__EXERCISE__
Answer with the exact lines of the following material from the one containing "For every named" through the one containing "Registruotis (936, 67)", both end lines included.
::: RECORDS FOR PROCESSING
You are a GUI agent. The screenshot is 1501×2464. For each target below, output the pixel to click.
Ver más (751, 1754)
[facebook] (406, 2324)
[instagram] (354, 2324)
::::::
::: RECORDS FOR PROCESSING
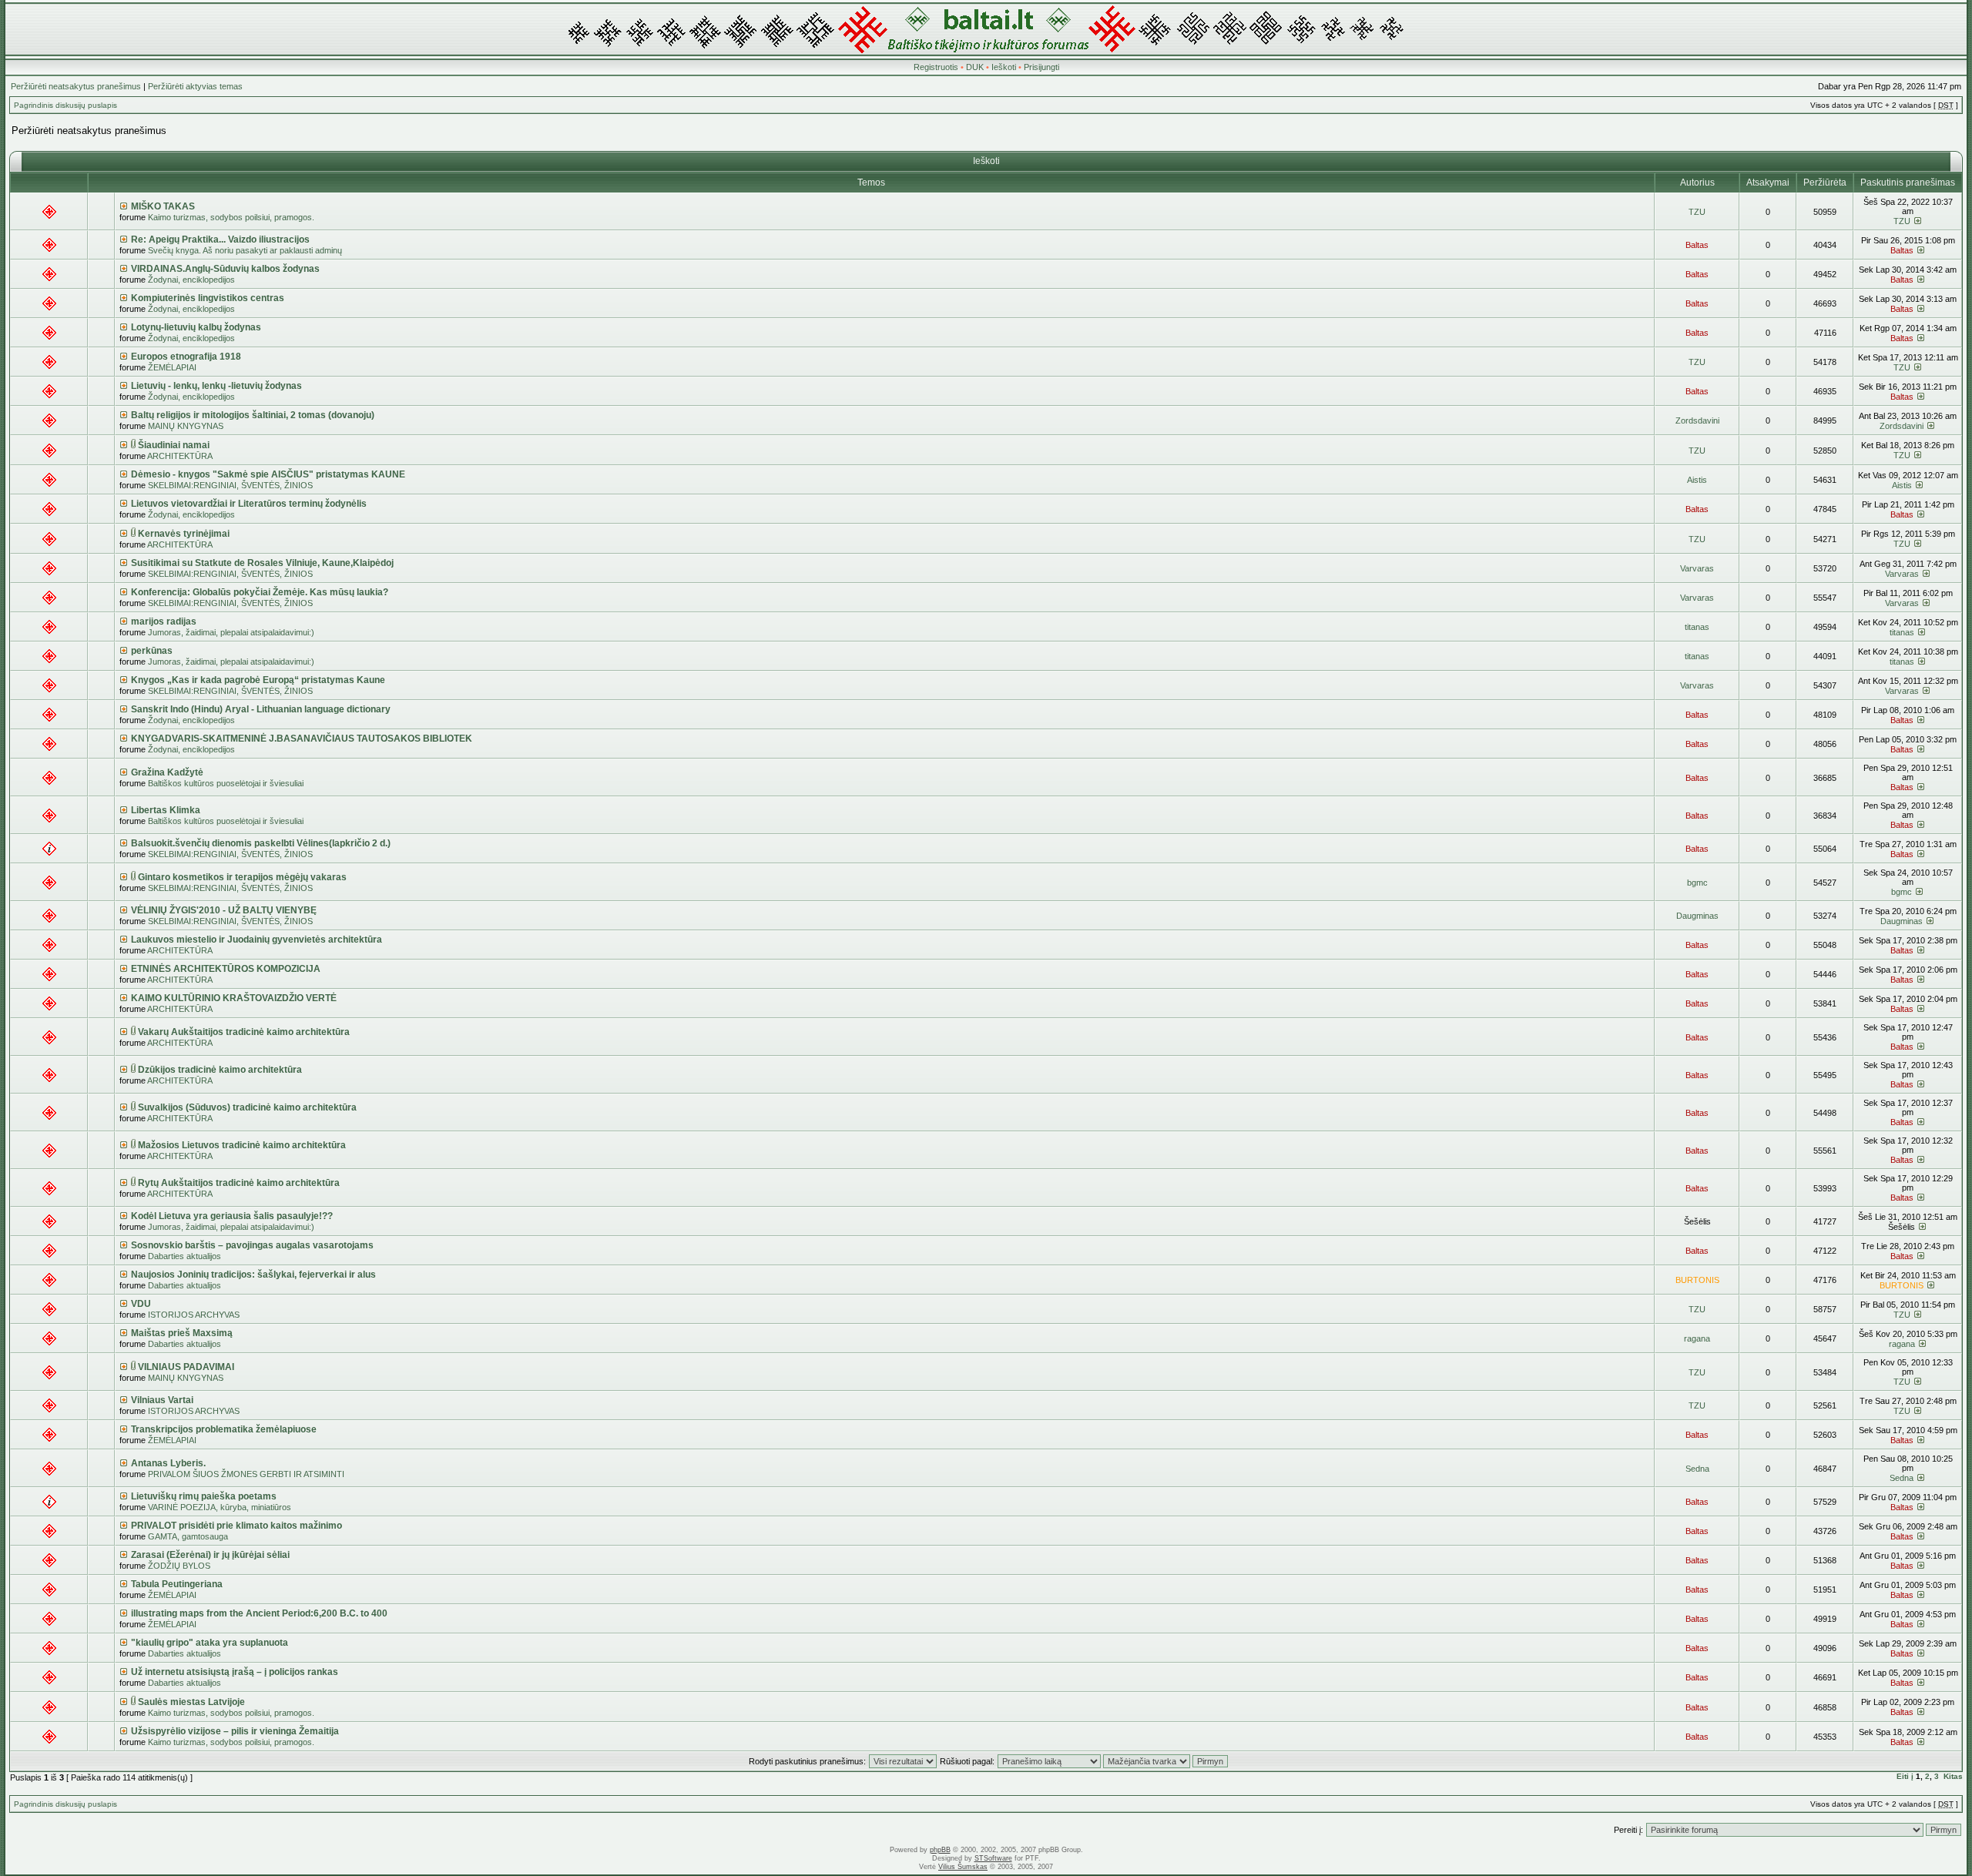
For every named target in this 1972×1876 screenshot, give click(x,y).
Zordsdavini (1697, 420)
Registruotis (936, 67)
::::::
__TASK OUTPUT__
For every named target in this 1972×1876 screenshot, give click(x,y).
Zordsdavini (1697, 420)
Registruotis (936, 67)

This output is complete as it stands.